Records drawn from a dataset:
::::
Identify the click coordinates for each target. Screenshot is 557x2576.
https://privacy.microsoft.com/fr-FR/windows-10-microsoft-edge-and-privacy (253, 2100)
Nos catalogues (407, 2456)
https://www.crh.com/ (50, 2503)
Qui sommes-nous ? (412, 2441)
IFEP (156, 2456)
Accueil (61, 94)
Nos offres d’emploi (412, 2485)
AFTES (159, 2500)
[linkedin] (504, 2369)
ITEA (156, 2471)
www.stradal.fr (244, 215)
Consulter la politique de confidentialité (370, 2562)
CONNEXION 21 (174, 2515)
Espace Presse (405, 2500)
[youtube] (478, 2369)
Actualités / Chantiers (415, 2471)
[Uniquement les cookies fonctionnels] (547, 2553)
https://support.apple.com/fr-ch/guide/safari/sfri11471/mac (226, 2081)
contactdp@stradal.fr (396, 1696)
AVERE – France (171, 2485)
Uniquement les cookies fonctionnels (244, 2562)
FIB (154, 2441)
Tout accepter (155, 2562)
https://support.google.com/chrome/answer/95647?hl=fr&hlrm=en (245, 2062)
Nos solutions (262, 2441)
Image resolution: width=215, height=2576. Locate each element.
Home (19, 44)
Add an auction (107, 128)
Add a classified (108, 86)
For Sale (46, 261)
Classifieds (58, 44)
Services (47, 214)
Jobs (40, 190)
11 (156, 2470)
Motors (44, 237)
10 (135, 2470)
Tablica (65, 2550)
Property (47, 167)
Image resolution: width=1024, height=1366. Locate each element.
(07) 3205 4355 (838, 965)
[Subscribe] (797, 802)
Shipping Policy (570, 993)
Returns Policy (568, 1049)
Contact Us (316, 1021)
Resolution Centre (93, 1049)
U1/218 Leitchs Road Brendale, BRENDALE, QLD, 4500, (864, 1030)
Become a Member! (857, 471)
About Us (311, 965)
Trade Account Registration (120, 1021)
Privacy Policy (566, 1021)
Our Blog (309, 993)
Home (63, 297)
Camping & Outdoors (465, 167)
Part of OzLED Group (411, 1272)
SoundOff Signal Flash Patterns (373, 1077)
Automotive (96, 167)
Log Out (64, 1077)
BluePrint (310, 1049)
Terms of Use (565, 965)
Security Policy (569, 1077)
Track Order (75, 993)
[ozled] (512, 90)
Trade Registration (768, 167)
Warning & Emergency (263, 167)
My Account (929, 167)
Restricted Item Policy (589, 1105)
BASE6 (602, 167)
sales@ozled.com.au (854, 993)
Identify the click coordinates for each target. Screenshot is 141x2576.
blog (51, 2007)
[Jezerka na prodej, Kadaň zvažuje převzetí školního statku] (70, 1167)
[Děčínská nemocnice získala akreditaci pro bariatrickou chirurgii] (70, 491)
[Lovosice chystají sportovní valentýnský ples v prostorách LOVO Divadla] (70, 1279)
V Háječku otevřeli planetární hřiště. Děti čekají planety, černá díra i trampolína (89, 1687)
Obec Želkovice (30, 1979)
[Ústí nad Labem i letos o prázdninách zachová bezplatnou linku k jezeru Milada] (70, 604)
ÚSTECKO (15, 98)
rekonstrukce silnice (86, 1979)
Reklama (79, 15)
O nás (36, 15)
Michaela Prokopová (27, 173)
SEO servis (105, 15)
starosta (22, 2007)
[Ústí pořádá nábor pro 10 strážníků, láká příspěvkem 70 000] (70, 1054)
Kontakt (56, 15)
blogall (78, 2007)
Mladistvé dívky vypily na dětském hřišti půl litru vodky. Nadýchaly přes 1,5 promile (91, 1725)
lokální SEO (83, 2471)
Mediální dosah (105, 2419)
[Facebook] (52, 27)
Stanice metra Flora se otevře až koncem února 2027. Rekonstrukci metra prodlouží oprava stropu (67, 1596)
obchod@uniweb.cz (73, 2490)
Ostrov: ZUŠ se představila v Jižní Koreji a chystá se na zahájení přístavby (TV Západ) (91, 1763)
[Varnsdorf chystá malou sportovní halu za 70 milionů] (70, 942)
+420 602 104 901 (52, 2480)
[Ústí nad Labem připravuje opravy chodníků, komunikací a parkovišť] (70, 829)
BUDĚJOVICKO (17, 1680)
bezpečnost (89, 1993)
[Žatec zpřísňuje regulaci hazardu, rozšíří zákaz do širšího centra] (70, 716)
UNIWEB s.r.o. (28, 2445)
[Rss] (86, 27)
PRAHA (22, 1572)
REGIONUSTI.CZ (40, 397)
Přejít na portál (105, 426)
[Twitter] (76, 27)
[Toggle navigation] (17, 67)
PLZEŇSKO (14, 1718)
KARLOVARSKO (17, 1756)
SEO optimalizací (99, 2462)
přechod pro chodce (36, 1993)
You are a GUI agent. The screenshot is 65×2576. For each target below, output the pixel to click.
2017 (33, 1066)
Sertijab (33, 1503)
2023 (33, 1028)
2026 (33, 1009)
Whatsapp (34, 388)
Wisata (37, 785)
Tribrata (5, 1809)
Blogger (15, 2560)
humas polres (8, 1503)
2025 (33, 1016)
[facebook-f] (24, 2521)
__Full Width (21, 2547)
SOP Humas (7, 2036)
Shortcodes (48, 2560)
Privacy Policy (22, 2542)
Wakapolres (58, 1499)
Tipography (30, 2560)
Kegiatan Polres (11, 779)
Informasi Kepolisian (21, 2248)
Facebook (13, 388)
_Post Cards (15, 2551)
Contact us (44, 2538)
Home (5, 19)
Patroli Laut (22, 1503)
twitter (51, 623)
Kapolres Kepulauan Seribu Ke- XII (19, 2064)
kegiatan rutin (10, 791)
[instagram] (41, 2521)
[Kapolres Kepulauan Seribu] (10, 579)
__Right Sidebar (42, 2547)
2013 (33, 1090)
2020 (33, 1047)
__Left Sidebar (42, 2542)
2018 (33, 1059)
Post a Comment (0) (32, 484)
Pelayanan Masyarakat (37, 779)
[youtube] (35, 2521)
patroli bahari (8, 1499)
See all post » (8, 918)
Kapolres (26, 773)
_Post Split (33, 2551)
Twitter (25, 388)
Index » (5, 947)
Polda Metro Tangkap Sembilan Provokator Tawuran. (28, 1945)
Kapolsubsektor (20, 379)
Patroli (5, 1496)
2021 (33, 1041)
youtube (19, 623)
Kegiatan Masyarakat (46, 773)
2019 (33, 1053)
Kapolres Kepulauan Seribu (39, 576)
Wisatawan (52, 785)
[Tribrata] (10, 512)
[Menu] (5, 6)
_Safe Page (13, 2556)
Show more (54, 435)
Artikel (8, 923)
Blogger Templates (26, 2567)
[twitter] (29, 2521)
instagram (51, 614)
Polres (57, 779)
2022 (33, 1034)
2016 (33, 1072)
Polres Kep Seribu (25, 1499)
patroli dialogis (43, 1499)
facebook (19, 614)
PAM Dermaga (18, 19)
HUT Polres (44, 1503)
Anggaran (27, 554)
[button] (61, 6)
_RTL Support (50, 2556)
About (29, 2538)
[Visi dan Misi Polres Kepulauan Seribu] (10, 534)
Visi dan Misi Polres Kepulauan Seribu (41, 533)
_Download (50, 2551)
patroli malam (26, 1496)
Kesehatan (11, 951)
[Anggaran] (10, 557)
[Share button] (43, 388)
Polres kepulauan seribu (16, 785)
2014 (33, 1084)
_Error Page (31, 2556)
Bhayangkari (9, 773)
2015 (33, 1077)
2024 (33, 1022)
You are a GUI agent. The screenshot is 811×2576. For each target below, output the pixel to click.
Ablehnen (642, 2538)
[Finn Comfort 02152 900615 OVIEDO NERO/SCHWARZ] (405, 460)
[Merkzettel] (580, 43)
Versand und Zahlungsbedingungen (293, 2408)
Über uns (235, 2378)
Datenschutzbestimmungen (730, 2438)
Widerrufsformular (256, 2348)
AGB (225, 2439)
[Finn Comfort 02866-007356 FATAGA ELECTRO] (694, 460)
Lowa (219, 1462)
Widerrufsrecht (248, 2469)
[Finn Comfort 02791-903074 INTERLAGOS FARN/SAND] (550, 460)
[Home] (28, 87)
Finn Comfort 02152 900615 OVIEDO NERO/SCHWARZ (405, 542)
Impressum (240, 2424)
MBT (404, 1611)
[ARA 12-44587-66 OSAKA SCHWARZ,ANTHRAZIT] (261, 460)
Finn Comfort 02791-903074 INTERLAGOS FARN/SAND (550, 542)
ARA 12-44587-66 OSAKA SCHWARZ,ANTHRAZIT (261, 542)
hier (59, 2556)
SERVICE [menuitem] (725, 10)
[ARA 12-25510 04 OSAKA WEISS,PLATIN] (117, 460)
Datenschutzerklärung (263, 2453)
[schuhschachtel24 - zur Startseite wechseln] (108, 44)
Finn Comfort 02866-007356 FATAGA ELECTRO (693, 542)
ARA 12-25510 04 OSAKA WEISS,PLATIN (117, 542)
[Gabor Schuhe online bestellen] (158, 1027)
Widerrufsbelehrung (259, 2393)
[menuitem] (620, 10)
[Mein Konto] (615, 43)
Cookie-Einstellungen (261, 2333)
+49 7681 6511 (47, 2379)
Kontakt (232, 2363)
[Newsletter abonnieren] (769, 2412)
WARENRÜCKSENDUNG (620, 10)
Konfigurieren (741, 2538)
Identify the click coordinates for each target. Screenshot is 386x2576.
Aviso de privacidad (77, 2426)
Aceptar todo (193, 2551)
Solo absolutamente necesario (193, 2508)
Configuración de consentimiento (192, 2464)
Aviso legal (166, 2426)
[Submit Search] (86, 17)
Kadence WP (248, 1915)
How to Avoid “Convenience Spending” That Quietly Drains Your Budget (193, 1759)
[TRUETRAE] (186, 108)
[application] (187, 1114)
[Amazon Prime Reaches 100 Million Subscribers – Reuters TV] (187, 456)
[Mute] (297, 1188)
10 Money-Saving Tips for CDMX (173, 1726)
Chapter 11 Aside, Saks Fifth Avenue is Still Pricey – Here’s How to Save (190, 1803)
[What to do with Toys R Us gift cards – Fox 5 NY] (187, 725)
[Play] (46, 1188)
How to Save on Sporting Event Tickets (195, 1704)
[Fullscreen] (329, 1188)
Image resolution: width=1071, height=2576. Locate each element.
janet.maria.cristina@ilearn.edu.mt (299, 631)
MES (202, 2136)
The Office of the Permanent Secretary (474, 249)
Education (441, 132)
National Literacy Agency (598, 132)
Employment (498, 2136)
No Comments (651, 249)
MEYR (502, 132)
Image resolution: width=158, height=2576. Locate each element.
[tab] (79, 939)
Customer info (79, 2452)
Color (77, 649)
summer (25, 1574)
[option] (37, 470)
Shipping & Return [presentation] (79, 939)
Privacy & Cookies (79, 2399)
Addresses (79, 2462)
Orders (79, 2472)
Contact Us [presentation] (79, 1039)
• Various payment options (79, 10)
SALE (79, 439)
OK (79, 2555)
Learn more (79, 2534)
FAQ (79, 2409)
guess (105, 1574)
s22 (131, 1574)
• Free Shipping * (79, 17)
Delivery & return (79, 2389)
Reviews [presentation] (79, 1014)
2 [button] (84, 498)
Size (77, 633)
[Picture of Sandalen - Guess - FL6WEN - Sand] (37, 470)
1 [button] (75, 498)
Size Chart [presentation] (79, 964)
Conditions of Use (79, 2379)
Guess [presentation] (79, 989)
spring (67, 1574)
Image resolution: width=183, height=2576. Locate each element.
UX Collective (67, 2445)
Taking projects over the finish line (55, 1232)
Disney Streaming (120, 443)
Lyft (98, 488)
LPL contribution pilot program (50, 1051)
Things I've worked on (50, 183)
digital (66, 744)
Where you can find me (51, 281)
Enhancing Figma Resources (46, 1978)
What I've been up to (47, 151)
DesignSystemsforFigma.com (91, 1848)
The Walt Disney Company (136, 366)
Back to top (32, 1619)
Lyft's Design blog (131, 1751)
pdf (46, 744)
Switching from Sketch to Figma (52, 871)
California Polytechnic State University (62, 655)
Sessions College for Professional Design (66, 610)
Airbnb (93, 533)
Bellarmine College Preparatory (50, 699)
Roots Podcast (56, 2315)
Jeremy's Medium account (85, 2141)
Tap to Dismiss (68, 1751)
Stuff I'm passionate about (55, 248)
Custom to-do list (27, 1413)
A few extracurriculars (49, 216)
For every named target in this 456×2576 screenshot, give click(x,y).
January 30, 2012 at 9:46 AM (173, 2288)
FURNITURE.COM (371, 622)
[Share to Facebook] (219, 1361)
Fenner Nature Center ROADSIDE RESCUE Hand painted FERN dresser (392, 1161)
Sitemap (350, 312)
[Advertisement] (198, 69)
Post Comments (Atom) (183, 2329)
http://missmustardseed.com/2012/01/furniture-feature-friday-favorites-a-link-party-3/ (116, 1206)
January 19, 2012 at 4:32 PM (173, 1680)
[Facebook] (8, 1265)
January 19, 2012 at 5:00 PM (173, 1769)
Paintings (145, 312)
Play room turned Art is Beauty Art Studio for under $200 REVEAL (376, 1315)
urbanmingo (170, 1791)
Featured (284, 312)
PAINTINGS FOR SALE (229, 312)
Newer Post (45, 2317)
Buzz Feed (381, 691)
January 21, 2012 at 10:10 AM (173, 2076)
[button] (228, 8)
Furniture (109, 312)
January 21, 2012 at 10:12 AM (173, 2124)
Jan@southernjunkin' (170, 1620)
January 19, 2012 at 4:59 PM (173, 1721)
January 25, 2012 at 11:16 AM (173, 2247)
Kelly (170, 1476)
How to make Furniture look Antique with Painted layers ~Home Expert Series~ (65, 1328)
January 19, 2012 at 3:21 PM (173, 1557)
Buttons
::::
Exercise instructions: Give back, word for word, only the lines above from the line holding "You are a GUI agent. The screenshot is 65×2576." to the line holding "[Kapolres Kepulauan Seribu] (10, 579)", both included.

Expected output:
You are a GUI agent. The screenshot is 65×2576. For each target below, output the pixel to click.
2017 (33, 1066)
Sertijab (33, 1503)
2023 (33, 1028)
2026 (33, 1009)
Whatsapp (34, 388)
Wisata (37, 785)
Tribrata (5, 1809)
Blogger (15, 2560)
humas polres (8, 1503)
2025 (33, 1016)
[facebook-f] (24, 2521)
__Full Width (21, 2547)
SOP Humas (7, 2036)
Shortcodes (48, 2560)
Privacy Policy (22, 2542)
Wakapolres (58, 1499)
Tipography (30, 2560)
Kegiatan Polres (11, 779)
Informasi Kepolisian (21, 2248)
Facebook (13, 388)
_Post Cards (15, 2551)
Contact us (44, 2538)
Home (5, 19)
Patroli Laut (22, 1503)
twitter (51, 623)
Kapolres Kepulauan Seribu Ke- XII (19, 2064)
kegiatan rutin (10, 791)
[instagram] (41, 2521)
[Kapolres Kepulauan Seribu] (10, 579)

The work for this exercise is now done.